When it comes to buying software from a company, the lack of attention paid to user agreements when buying a product — the desire to own a product outweighing the concern of what kind of information they are handing over — is not a new feature, Con Diaz explained. Con Diaz said that the scope of the user agreement has expanded and plays a much more significant role than it did at the genesis of software development. The freedoms given to software companies also changed in a way that has allowed them to keep their software hidden from other companies and consumers alike.  

“Most of the software that we use today is ‘blackboxed.’ We have absolutely no way of getting access to intellectual property,” said Ranjodh Singh Dhaliwal, a Ph.D. student of English whose research includes internet culture in association with the STS department at UC Davis.

A company’s ability to “blackbox” is like writing an essay in a language class or doing a science project and recording data. Writing demands sources along with the unspoken rules that make the paper well written, such as grammar and composition; doing a scientific study requires an idea and a result, along with the numbers and proof. So the unspoken rules when it comes to software are the secrets hidden from anyone outside of the company, the ones in the “blackbox” as Dhaliwal called it, and the sources are the user agreements.

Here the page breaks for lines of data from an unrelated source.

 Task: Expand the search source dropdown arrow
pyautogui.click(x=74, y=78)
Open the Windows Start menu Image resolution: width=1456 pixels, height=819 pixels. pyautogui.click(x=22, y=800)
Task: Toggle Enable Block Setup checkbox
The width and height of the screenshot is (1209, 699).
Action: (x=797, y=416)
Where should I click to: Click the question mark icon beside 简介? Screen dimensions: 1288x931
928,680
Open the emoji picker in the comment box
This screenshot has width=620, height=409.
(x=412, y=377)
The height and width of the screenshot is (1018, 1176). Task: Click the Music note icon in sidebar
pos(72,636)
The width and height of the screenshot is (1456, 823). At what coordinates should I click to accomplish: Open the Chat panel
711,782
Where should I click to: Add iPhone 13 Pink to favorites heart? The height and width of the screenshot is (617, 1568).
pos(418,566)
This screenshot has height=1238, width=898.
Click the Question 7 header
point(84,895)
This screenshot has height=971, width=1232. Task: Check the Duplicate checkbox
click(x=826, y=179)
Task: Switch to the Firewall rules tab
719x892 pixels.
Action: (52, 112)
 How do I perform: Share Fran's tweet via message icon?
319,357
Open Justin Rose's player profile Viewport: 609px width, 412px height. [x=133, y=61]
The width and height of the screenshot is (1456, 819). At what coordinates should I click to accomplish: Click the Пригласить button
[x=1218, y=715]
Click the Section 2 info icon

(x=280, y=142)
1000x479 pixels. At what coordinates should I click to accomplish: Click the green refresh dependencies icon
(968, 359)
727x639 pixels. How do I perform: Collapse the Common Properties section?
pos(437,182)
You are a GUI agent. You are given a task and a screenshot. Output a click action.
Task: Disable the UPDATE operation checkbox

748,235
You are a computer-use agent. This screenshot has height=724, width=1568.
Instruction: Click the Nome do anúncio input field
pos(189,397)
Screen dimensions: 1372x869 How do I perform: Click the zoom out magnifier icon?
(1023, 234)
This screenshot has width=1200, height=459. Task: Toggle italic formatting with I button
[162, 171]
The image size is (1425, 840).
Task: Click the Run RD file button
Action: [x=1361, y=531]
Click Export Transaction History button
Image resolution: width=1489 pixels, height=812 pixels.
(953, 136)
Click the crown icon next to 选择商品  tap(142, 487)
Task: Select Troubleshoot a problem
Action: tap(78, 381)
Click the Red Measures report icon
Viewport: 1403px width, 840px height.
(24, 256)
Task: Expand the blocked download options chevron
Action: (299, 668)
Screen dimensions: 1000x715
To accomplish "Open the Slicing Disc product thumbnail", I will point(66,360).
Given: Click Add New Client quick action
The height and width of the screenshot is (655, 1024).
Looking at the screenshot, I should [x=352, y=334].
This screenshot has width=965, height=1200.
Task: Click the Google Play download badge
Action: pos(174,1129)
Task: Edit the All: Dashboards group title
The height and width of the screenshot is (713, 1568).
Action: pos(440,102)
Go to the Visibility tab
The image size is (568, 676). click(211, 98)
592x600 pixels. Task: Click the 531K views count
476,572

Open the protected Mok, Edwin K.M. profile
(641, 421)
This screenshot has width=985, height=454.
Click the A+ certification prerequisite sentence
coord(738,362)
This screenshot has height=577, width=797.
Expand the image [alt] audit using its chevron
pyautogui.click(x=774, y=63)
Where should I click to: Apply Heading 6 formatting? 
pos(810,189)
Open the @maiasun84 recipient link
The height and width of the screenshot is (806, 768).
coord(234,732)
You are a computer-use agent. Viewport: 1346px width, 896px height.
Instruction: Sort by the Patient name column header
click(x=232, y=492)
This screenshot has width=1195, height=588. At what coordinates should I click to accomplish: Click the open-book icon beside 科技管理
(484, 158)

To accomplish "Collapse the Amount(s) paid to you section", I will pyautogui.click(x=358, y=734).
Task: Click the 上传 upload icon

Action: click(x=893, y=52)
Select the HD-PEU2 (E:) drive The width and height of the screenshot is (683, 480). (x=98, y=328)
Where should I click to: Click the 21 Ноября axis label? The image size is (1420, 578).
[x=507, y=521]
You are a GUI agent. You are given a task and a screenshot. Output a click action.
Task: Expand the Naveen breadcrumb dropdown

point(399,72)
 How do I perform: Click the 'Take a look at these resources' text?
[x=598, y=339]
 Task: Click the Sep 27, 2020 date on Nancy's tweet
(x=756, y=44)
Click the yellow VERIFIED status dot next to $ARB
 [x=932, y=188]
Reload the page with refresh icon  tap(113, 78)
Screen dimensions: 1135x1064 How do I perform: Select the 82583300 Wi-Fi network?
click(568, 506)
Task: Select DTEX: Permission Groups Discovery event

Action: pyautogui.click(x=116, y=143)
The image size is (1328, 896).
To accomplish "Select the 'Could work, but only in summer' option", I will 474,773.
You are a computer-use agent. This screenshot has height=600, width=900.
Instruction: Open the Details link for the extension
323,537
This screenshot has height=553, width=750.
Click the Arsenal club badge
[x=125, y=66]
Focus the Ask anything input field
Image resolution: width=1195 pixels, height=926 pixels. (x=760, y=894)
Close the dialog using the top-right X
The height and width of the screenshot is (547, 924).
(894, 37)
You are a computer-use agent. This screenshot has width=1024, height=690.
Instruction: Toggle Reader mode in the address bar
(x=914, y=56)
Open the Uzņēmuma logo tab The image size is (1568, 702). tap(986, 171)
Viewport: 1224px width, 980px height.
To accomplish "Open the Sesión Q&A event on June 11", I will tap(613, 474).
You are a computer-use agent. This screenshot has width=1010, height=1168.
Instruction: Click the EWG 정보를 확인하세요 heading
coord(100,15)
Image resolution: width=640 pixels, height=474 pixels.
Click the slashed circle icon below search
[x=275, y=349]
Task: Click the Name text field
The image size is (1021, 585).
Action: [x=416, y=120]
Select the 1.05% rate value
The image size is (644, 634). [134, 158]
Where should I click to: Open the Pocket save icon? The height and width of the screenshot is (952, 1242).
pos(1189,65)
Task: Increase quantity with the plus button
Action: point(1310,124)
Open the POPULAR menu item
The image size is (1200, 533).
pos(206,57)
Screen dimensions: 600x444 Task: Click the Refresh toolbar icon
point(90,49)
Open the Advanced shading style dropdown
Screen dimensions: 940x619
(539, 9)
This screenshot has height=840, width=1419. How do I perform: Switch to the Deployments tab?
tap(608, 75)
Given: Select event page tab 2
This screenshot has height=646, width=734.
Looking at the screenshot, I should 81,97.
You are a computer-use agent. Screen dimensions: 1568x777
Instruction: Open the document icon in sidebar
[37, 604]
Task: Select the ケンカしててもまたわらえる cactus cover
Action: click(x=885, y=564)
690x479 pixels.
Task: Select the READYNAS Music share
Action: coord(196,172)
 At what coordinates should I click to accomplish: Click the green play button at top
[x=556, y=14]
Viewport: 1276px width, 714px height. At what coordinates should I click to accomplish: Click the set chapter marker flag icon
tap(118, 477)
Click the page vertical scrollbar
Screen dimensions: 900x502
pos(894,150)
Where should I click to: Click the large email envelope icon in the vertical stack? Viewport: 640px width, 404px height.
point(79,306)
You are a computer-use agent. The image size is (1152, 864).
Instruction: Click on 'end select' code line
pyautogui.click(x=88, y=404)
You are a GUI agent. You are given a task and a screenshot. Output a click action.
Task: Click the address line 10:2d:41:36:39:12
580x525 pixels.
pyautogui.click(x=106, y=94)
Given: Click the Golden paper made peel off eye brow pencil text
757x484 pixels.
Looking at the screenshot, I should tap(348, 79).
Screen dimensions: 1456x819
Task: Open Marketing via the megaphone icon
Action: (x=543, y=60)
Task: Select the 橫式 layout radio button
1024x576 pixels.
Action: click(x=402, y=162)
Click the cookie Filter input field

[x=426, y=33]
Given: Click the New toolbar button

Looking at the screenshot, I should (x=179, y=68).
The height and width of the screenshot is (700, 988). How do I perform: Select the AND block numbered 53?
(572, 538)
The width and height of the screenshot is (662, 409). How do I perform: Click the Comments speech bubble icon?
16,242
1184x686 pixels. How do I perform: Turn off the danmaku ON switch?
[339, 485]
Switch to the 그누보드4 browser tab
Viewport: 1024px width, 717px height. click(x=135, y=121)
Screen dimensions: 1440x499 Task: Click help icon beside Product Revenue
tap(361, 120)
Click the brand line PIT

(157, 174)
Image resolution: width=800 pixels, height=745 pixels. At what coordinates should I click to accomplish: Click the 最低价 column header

“The idea of blackboxing software has the intention of protecting companies and their share of the market,” Dhaliwal said.

Both Dhaliwal and Con Diaz mentioned that France has rules making planned obsolescence — a marketing technique that forces consumers to buy newer products from the same company after a certain amount of time has passed or by drawing attention to newer products before older ones are broken or too old — illegal. The United States does not have such a law.

“Apple didn’t mention [their slowing down of phones] because they didn’t have to,” Con Diaz said.

It is becoming more difficult to live without services such as Google, Facebook, or Snapchat, Kenney explained.

User agreements explain the terms of using software clearly, but it may behoove users to be more familiar with what software companies are capable of outside of what they have to reveal to their users.